To reduce the CPU time, many programmers update the source code to explicitly initialize each variable. That is, the programmers manually insert initialization statements into the source code for each non-initialized variable. Not only is such manual processing time consuming and error prone, but costly as well.
- SUMMARY OF THE INVENTION
In view of the foregoing, there exists a need for a system, method and program product for initializing variables in a program. Still yet, a need exists for a program of source code to be updated so that non-initialized variables can be initialized prior to execution. A further need exists for a utility that can receive a program of source code as input, detect non-initialized variables within the source code, insert initialization statements for the non-initialized variables, and output an updated program of source code.
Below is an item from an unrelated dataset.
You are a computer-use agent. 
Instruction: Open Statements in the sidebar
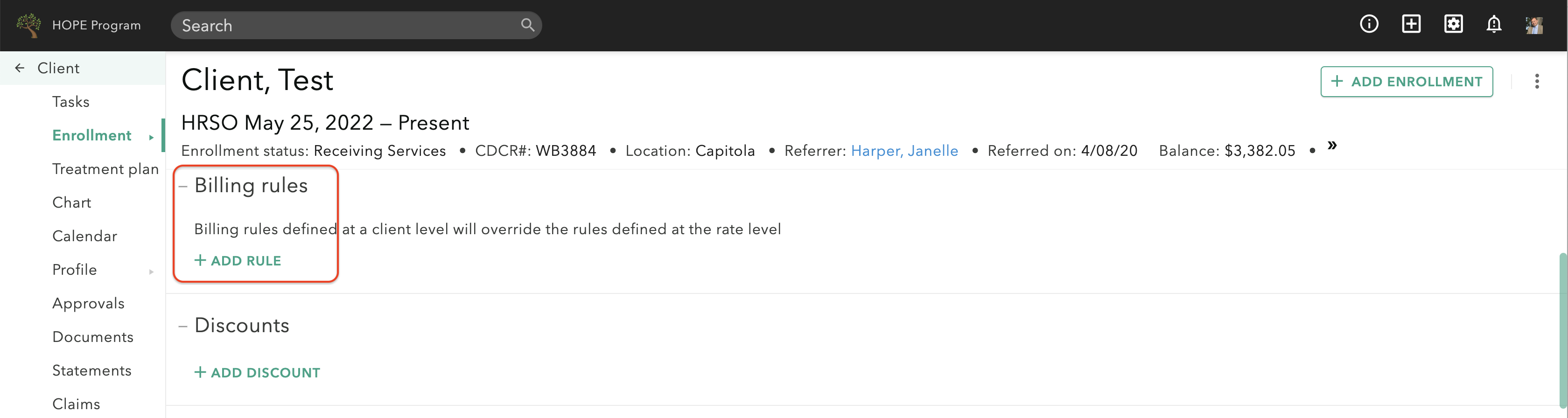[92, 370]
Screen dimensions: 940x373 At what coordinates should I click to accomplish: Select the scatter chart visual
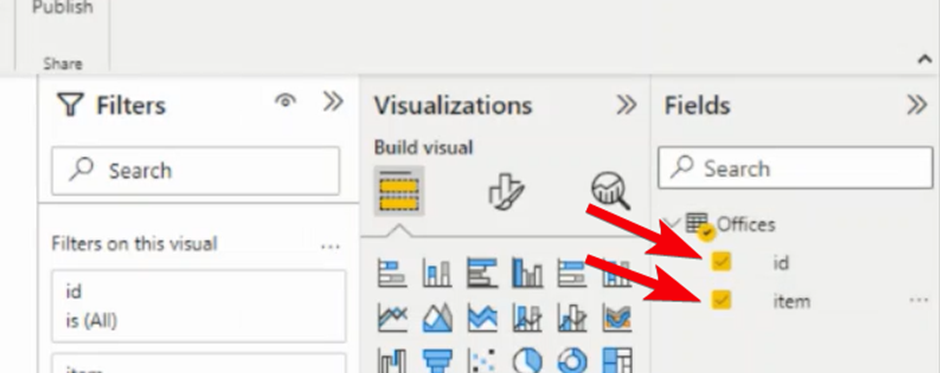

In general, the present invention provides a system, method and program product for initializing variables in a program. Specifically, under the present invention, the system (utility) receives a program of source code as input. The system then detects any non-initialized variables within the source code. Once detected, the program is updated by inserting initialization statements into the source code for the non-initialized variables. After initialization, the updated program of source code is outputted.
According to a first aspect of the present invention, a system for initializing a non-initialized variable in a program of source code is provided. The system comprises: (1) a detection system for detecting the non-initialized variable in the program of source code; (2) an update system for updating the program to include an initialization statement for the non-initialized variable; and (3) an output system for outputting the updated program.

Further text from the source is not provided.